• Source document:
<<<<

New Report Calls Rise in British Antisemitism ‘Core Part of Far-Left Ideology’

avatar by Ruthie Blum

Naz Shah with Ken Livingstone in April 2015. Photo: Wikimedia Commons.

Naz Shah with former London mayor Ken Livingstone in April 2015 — a year before both were suspended from the Labour Party amid allegations of antisemitism. Photo: Wikimedia Commons.

The rise in antisemitism in Britain is a “core part of far-Left ideology,” according to a new report released in the UK.

The report, which the Daily Mail referred to as “alarming, was published by the volunteer-led charity the Campaign Against Anti-Semitism. And though it comes on the heels of a recent series of scandals surrounding the open expression of anti-Jewish sentiment in the Labour Party, its data refers to 2015 – during which, it revealed, there was a 50 percent increase in violent attacks against Jews from the previous year. Simultaneously, according to the Daily Mail, “[T]here was a worrying decline in the number of cases where suspects were charged.”

>>>>

• Supplied entries:
<<<<

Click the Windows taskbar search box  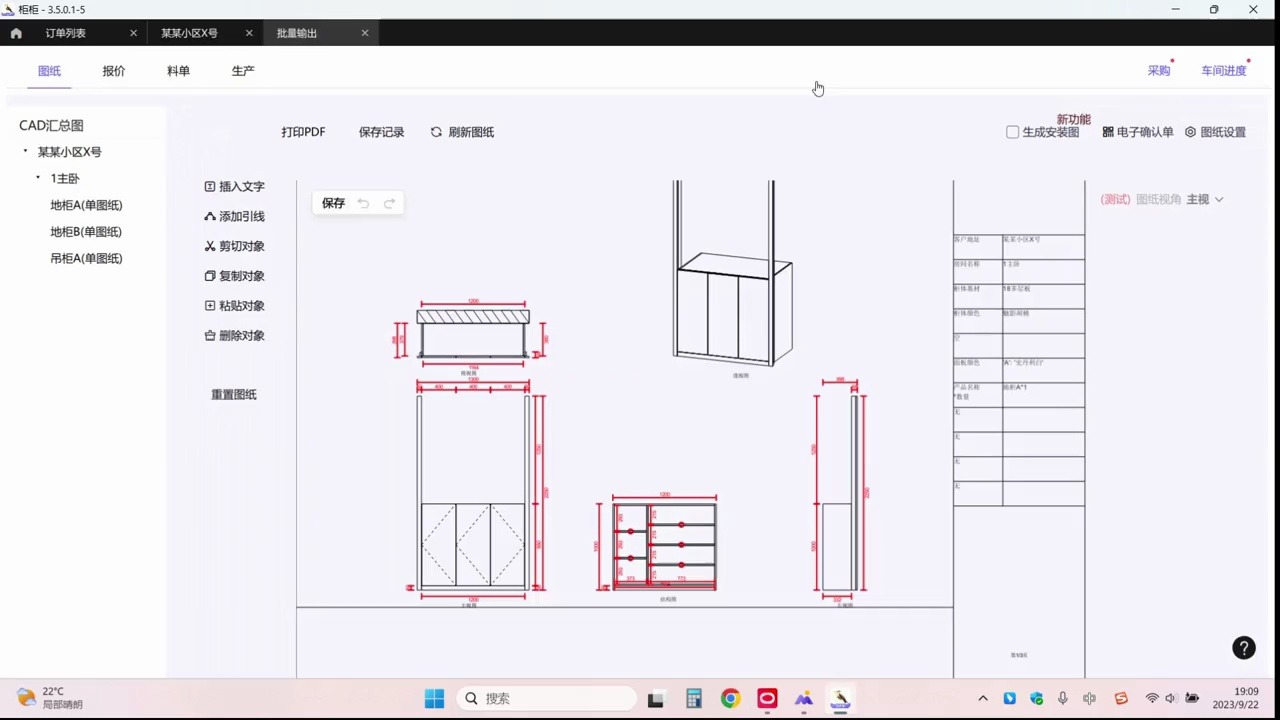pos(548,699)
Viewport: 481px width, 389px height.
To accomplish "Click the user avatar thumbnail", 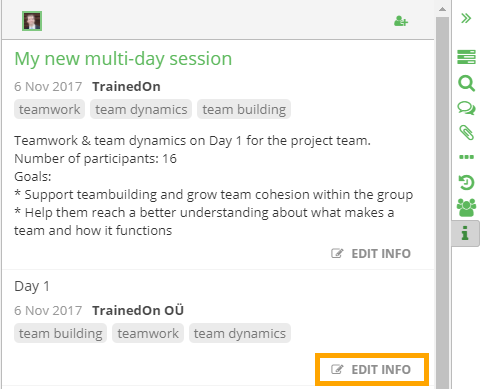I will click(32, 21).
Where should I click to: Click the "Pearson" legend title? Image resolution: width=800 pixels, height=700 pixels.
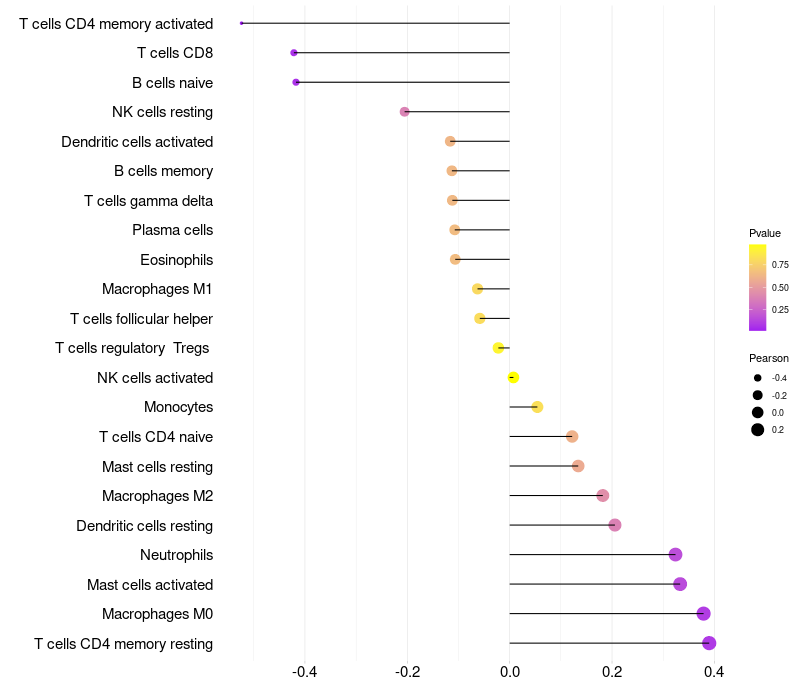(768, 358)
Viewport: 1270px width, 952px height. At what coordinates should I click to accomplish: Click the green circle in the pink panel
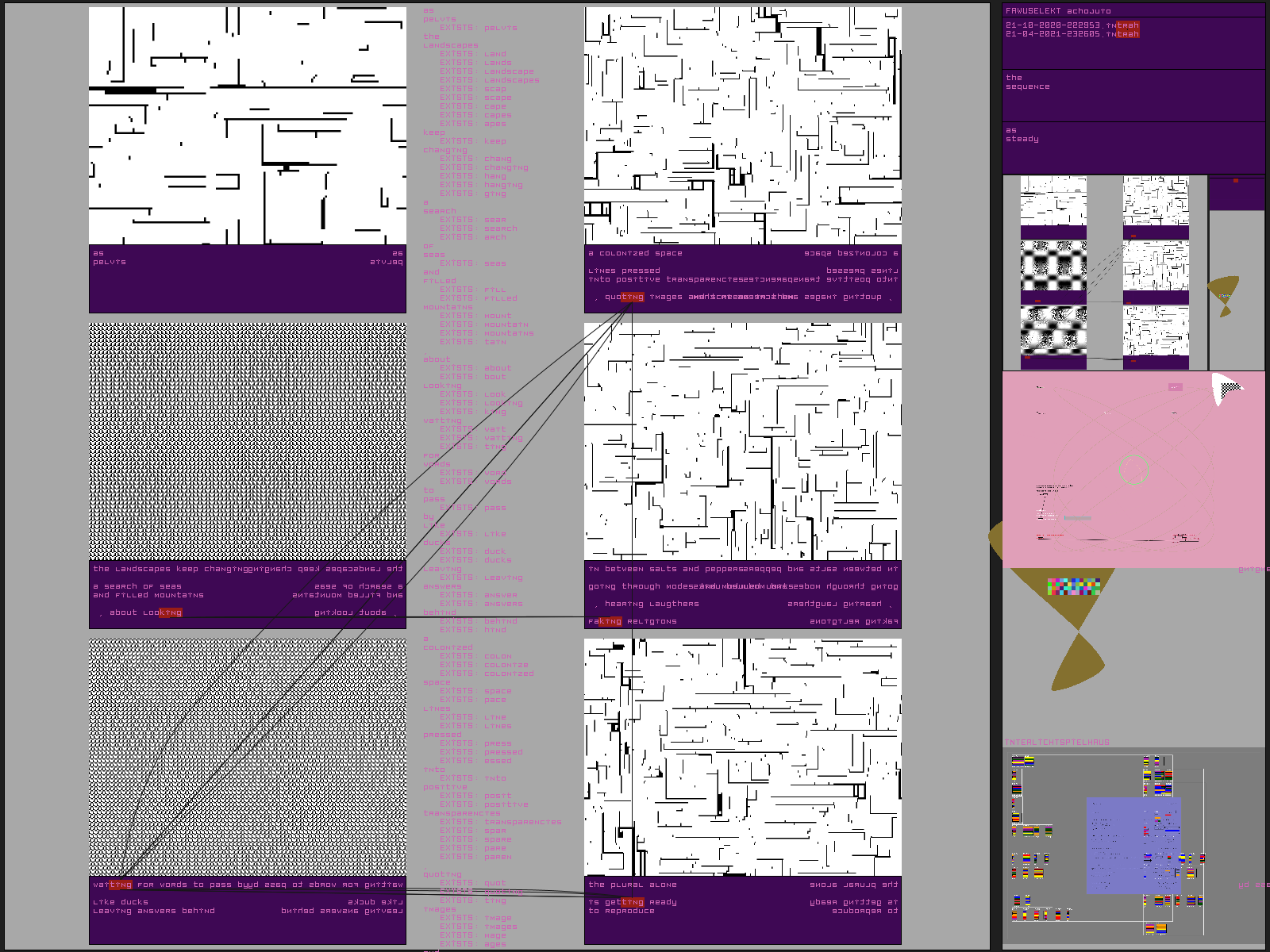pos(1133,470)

>>>>

• What to work on: Copy out the news report on British antisemitism from above word for word, from its headline through its final sentence.

• Full answer:
New Report Calls Rise in British Antisemitism ‘Core Part of Far-Left Ideology’

avatar by Ruthie Blum

Naz Shah with Ken Livingstone in April 2015. Photo: Wikimedia Commons.

Naz Shah with former London mayor Ken Livingstone in April 2015 — a year before both were suspended from the Labour Party amid allegations of antisemitism. Photo: Wikimedia Commons.

The rise in antisemitism in Britain is a “core part of far-Left ideology,” according to a new report released in the UK.

The report, which the Daily Mail referred to as “alarming, was published by the volunteer-led charity the Campaign Against Anti-Semitism. And though it comes on the heels of a recent series of scandals surrounding the open expression of anti-Jewish sentiment in the Labour Party, its data refers to 2015 – during which, it revealed, there was a 50 percent increase in violent attacks against Jews from the previous year. Simultaneously, according to the Daily Mail, “[T]here was a worrying decline in the number of cases where suspects were charged.”